New opinions — an extraordinary debt case and a jurisdictional dismissal

Goldenstein v. Repossessors Inc — civil — partial reversal — Krause

Oh, what a story. (The facts are taken from the opinion.)

A guy borrowed $1000 from a lender, offering his car as collateral. The interest rate on this loan was 250 percent. The lender wired the money into the guy’s account, and then the lender started withdrawing $208 each month. After two months the guy took the money out of the account because he didn’t realize it was the lender making those withdrawals. The next month, when the lender couldn’t withdraw the third payment, it promptly contracted to repossess the guy’s car. Then — the lender having already collected $415 in monthly installments and $50 as a transfer fee — the repossessor told the guy that to get his car back — this is just a few months after the guy took out the $1000 loan — he had to sign a release, pay a $250 repossession fee, and pay $2143 to satisfy the loan.

Which he did. Then he sued, under RICO, the FDCPA, and state law. Eye poppingly, the district court granted summary judgment, on all claims, against the guy.

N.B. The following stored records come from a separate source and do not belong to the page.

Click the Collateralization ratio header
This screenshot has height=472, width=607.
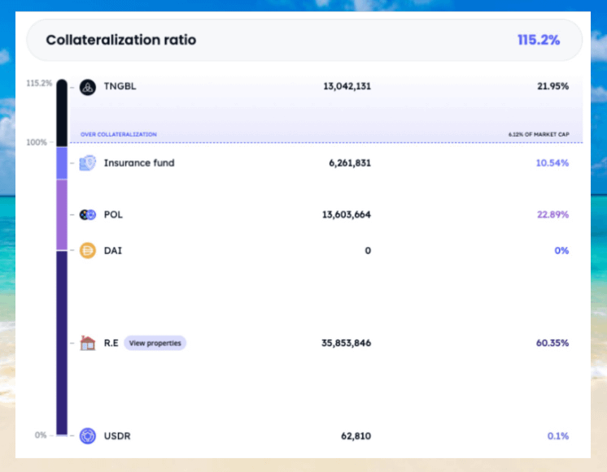(120, 40)
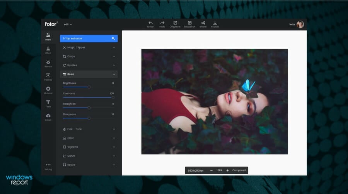Expand the Magic Clipper section

(89, 47)
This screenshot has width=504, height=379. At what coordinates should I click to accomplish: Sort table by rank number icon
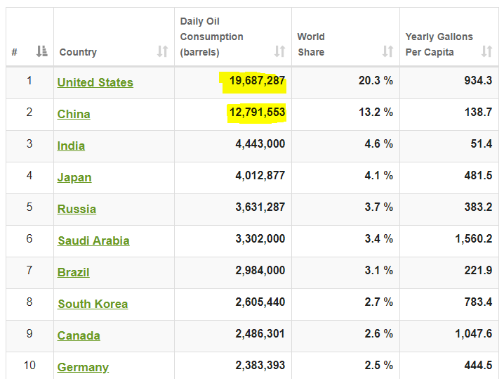[42, 51]
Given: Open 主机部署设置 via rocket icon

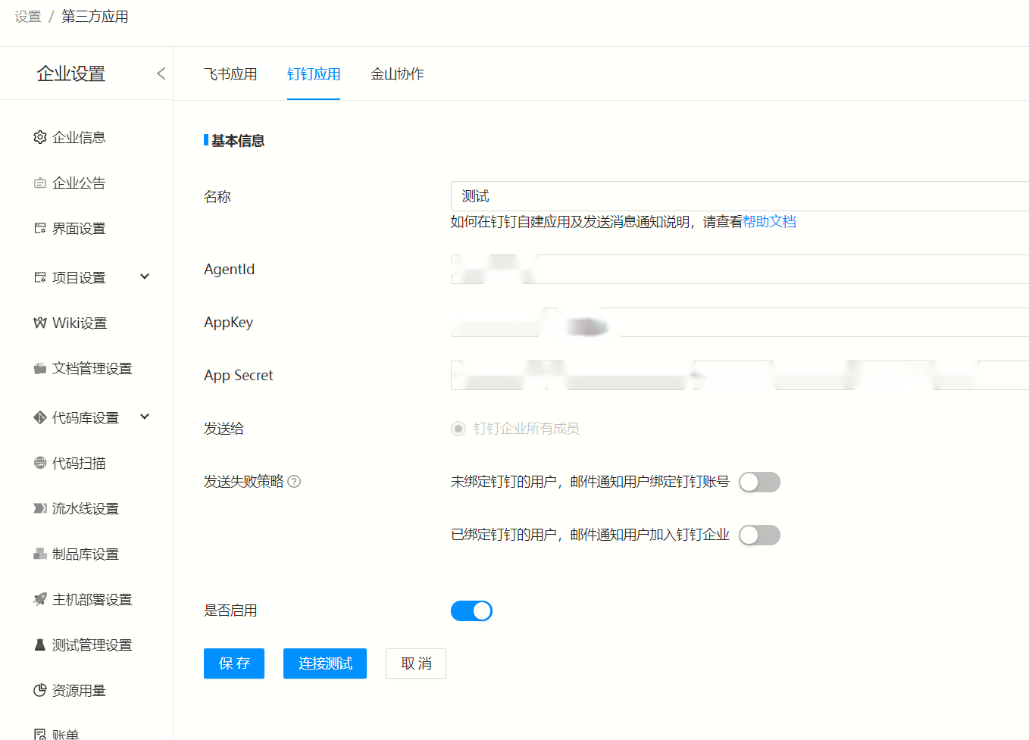Looking at the screenshot, I should coord(39,598).
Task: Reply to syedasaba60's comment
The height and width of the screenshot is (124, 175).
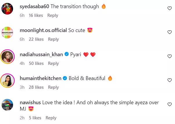Action: coord(53,15)
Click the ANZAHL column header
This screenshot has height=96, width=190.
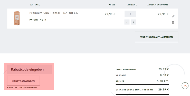(132, 5)
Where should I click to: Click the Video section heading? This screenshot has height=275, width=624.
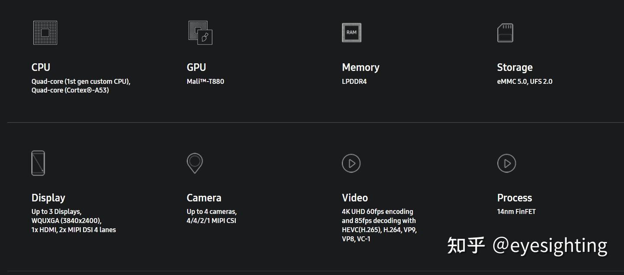[355, 198]
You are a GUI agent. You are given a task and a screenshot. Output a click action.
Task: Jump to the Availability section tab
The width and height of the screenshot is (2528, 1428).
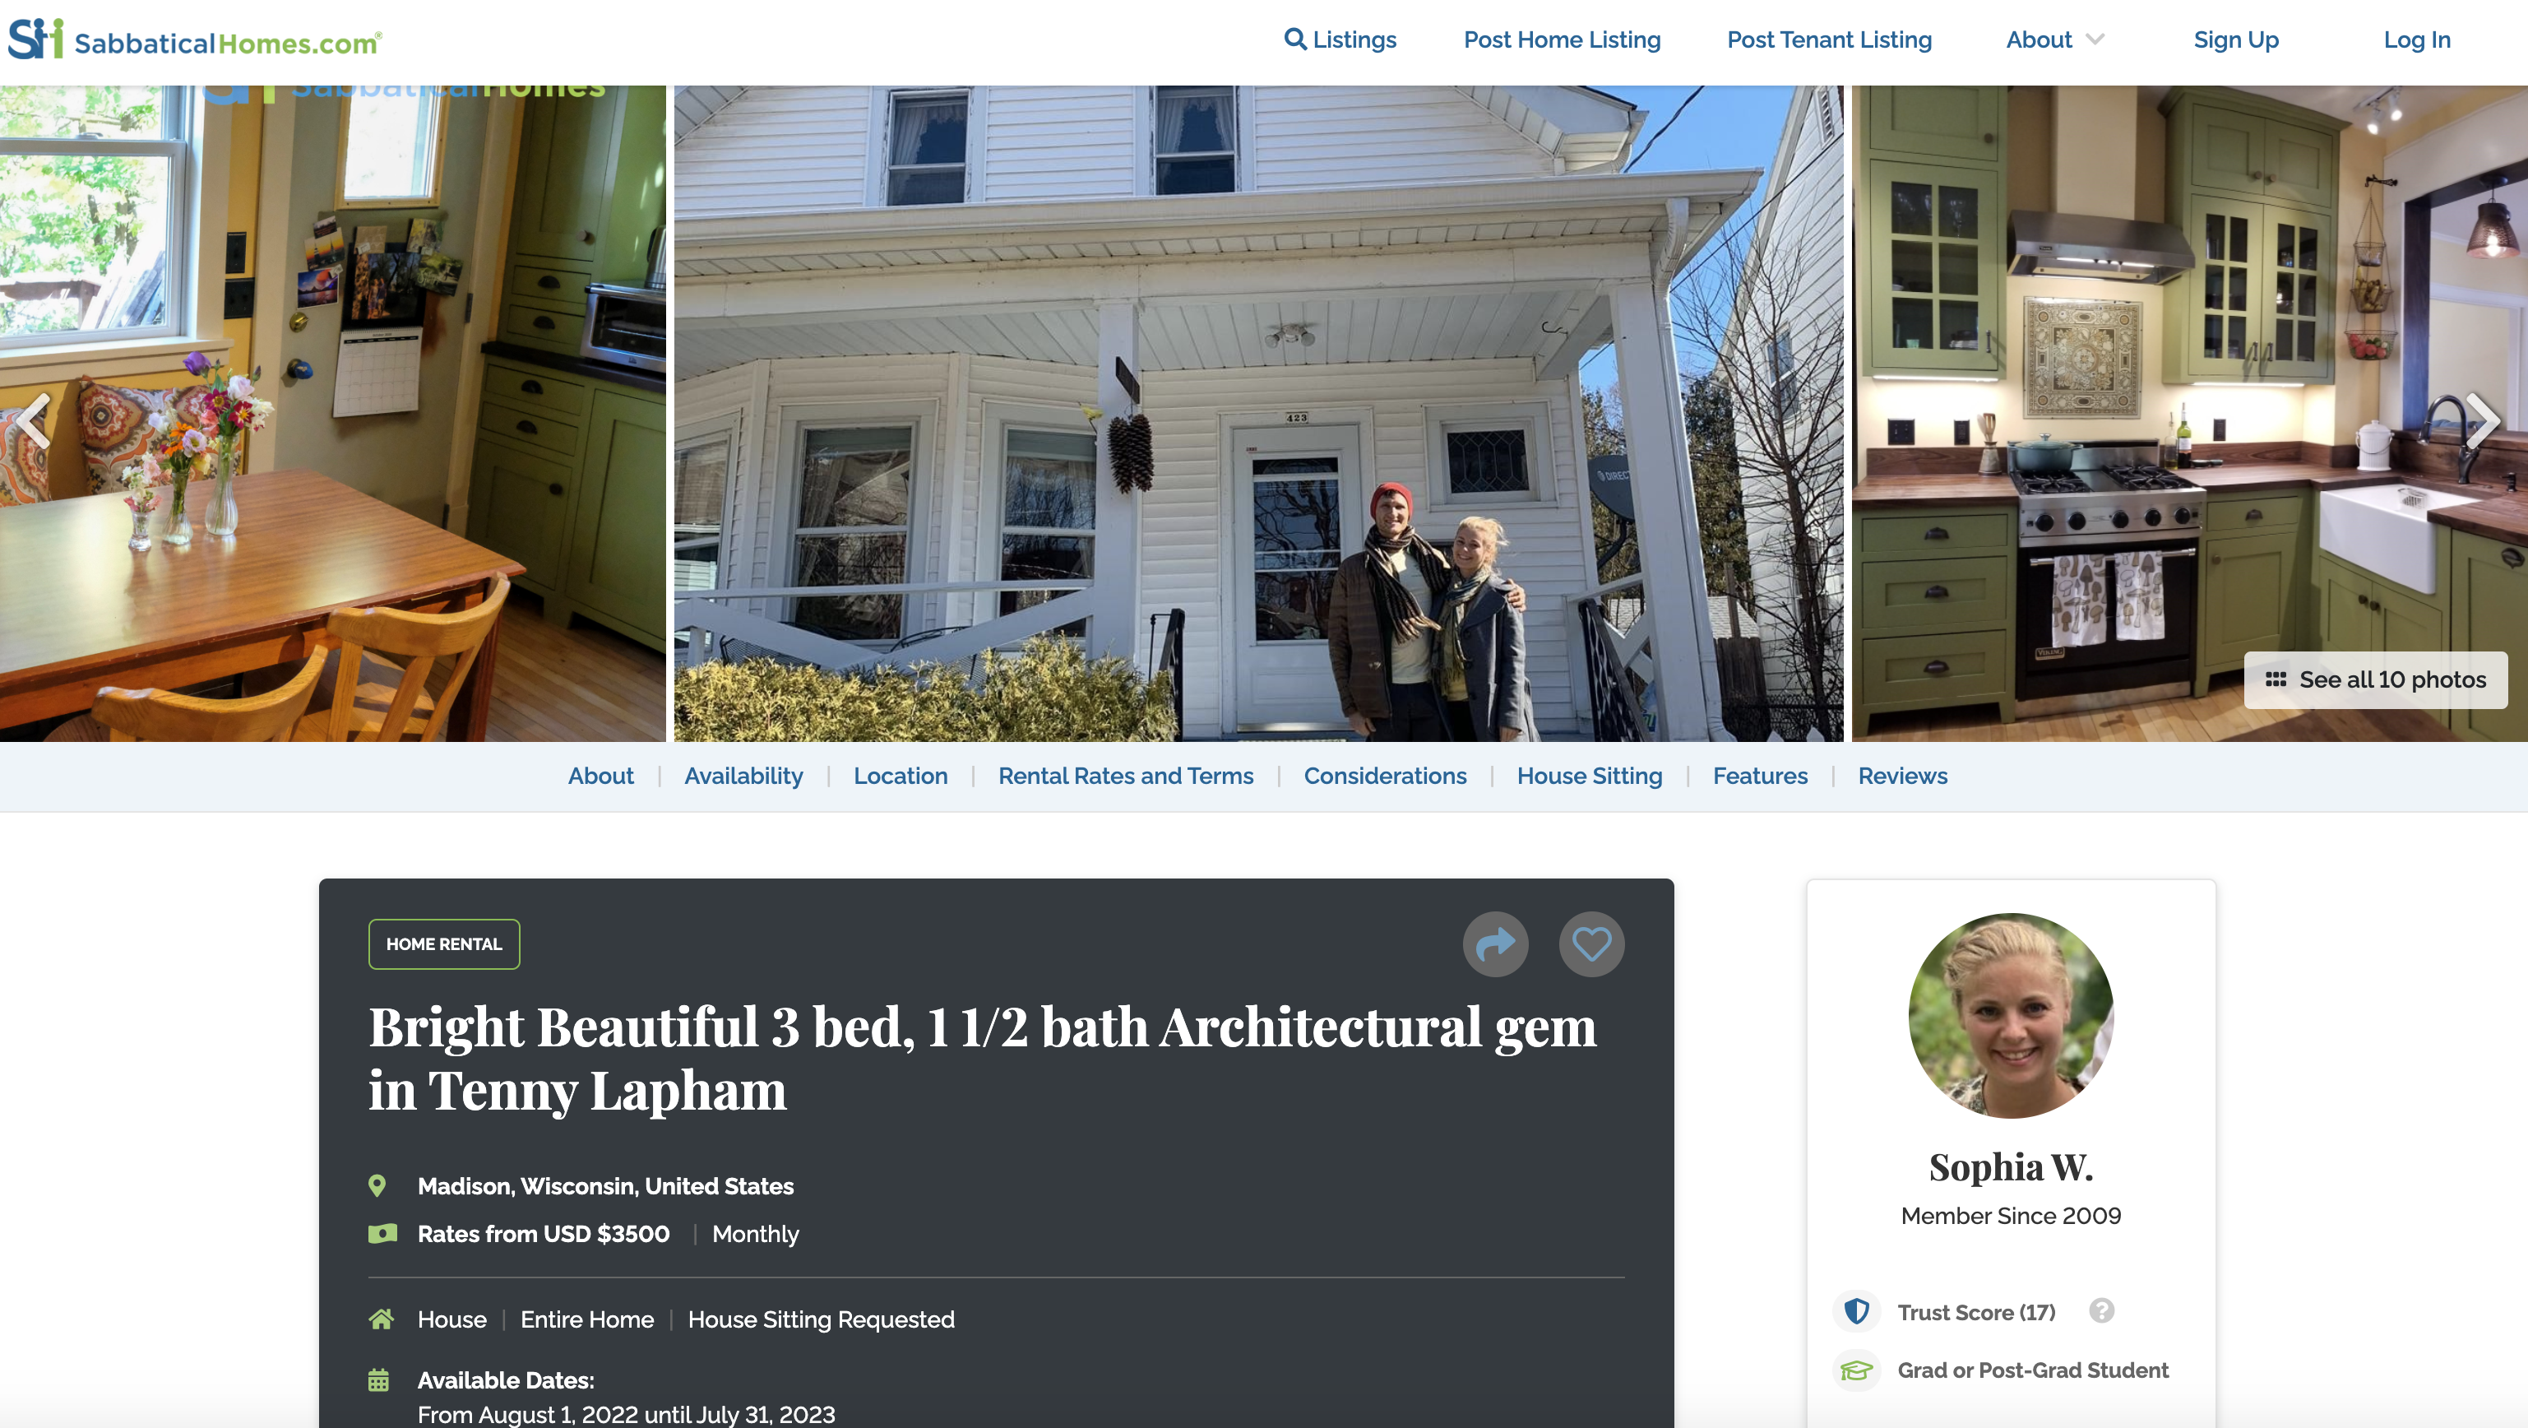pos(743,776)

Today, the Third Circuit affirmed as to one claim — upholding denial of the FDCPA claim because the defendants had a right to possess the car even if the underlying loan was illegally usurious — but reversed on everything else. The court emphatically rejected the district court’s view that RICO’s prohibition against collecting unlawful debt did not apply to seizing collateral. And the court reversed the summary judgment on the state law claims after offering this withering observation:

The District Court granted summary judgment against Goldenstein on his PFCEUA and UCC claims without addressing the substance of the PFCEUA claim, without even mentioning the UCC claim, and despite the fact that Appellees did not argue those claims in their motion for summary judgment.

Kapow.

Joining Krause were Greenaway and Greenberg. Arguing counsel were Robert Salvin for the guy and Neal Thakkar for the appellees.

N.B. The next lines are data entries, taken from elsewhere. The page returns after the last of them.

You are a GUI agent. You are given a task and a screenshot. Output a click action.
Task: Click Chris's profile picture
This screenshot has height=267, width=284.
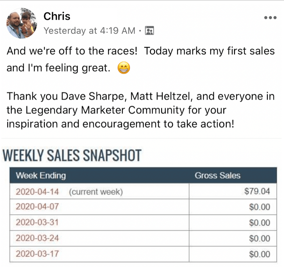[22, 23]
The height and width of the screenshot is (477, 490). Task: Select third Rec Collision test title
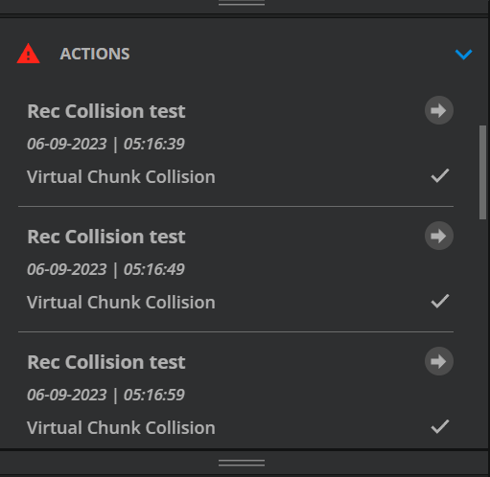(106, 362)
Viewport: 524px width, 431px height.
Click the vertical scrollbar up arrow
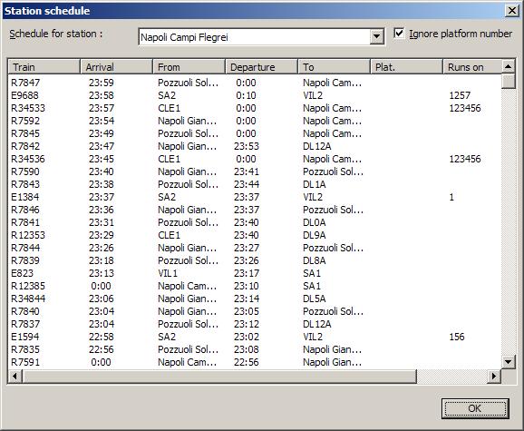[x=509, y=66]
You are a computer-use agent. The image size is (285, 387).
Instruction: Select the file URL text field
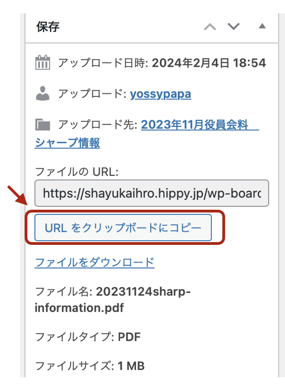coord(151,193)
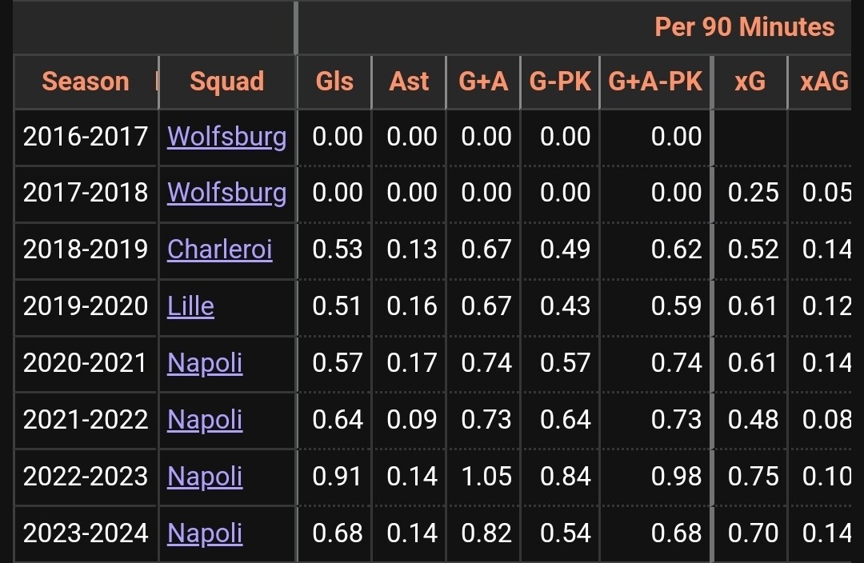Select the 2022-2023 season cell

86,477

S.B. v. KIndercare Learning — civil — jurisdictional dismissal — Sloviter

After a child was allegedly injured at a daycare center, her mother sued in state court. The daycare removed the case to federal court. The plaintiffs retained a new lawyer, who sought to voluntarily dismiss without prejudice because the child (age 4) was too young to explain her injury. The district court granted dismissal but ordered the plaintiffs to pay the daycare’s attorney fees and refile within 4 years (extendable for good cause). The plaintiffs appealed. and today the Third Circuit held that the voluntary dismissal without prejudice here was not an appealable final order. The court left open the possibility that a litigant could appeal the attorney fees once their amount had been set, and that a litigant could appeal the conditions in an appeal from a later dismissal with prejudice for failing to comply.

Joining Sloviter were Smith and Hardiman. The case was decided without argument.